Last night, I came home from a very, very long day at work. I quickly grabbed dinner, plopped down on the sofa to watch a few moments of a client’s show, and then planned to pass out from exhaustion. During a commercial break, I grabbed my iPad and looked at some Facebook updates. All of a sudden, I saw this on my mother’s page:
I looked at it for a few moments and tried to process what I was looking at. I turned to GWE and said, “I think grandma died….4 hours ago…and no one told me.” She responded with, “What?!?!” as I showed her what I was looking at.
I grabbed my phone and texted my mother with “You awake?” (I didn’t call. It was midnight where she was and I thought she might be in mourning!) This was the following text conversation:
Mom: “Yep. Unfortunately, I can’t sleep.”
Me: “Is grandma ok?”
Mom: “Yep. Why?”
Me: “Saw a weird message on your Facebook page.”
Mom: “About her?”
Me: “Yes. Asking about your ‘late’ mother.”
Mom: “Geez. Looking.”
Me: “It was posted 4 hours ago. Is this like the time my rabbit died you and didn’t tell me for a month?”
Mom: “Oh, brother. Headed to the kitchen to get on my computer.” Pause “OH CRAP! I just answered her.”
Me: “Delete it from your page before people start asking questions!” Pause “Glad I saw that before flowers started showing up at the house!”
Mom: “OMG! I feel like punching daddy until he wakes up to tell him.”
Needless to say, my mother called my grandmother the next morning to tell her what had happened. It turns out that the woman who posted on my mother’s Facebook page had left a phone message for my grandmother last Thanksgiving. Since my grandmother never got around to returning the call, the other person assumed the worst – that she had passed away. (I’ve had people not return my phone calls before. And, maybe I wished that they were dead at the time….but, I never assumed they were dead and then sent their relatives a condolence message on a social media site!!)
My grandmother called me yesterday afternoon laughing hysterically. I told her that for a dead woman who was calling from “the great beyond,” her cell reception was fantastic! She told me that it was cold where she was, but the harp music was nice and the angels seemed friendly. I told her that I’m glad we caught it in time, otherwise my parents would have come home one evening and found a Minyon (10 Jewish people needed for certain prayers) standing in their driveway. We laughed and laughed. (Yes – this is sick.)
It actually did make me wonder – what happens to our “virtual lives” when we pass away? I found two answers. The first is an APP called “If I Die.” According to the site -“Simply install the app on your page, choose three “trustees” (i.e. people who can be relied upon to confirm your sad demise) and record — by text, image, or video — a message that will be published to your feed, upon your death. “ Very creepy!

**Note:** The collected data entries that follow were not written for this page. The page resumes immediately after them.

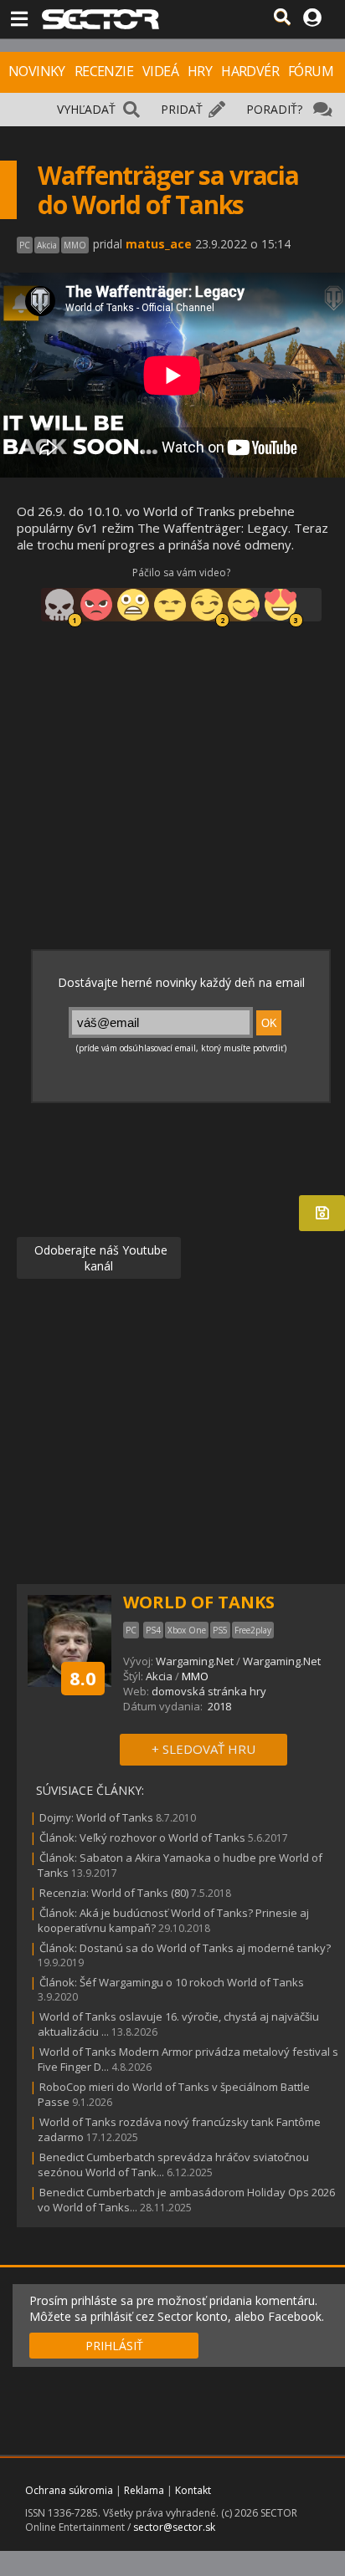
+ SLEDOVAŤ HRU (203, 1748)
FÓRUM (310, 71)
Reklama (144, 2490)
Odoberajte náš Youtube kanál (99, 1258)
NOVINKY (36, 71)
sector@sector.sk (174, 2527)
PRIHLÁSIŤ (114, 2346)
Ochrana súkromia (69, 2490)
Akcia (159, 1676)
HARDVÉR (250, 71)
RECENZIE (104, 71)
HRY (200, 71)
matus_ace (159, 244)
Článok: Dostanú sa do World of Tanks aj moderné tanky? (185, 1947)
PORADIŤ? (274, 109)
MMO (195, 1676)
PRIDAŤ (182, 109)
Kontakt (193, 2490)
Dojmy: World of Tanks (96, 1817)
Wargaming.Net (195, 1661)
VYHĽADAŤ (86, 109)
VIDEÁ (160, 71)
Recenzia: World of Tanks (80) (113, 1892)
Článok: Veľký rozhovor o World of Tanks (142, 1837)
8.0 (83, 1677)
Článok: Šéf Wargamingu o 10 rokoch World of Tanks (171, 1982)
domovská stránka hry (209, 1691)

The other solution is to have a friend post something on your behalf. I like this better! I recently saw an article about two friends who had a plan. When one died (cancer), the other waited a few days and then used the deceased friend’s password to log onto his Facebook page. He then began posting new status updates “from beyond the grave” as the person who just passed away. He did it for a week with per-arranged updates that they had worked out together before his passing. Here is another one:
In the future, you better made damn sure someone is really, really, really deceased before posting something like that!! Nothing could be stranger than posting a virtual condolence note only to have it responded to with “I AM NOT DEAD YET, ASSHOLE!!”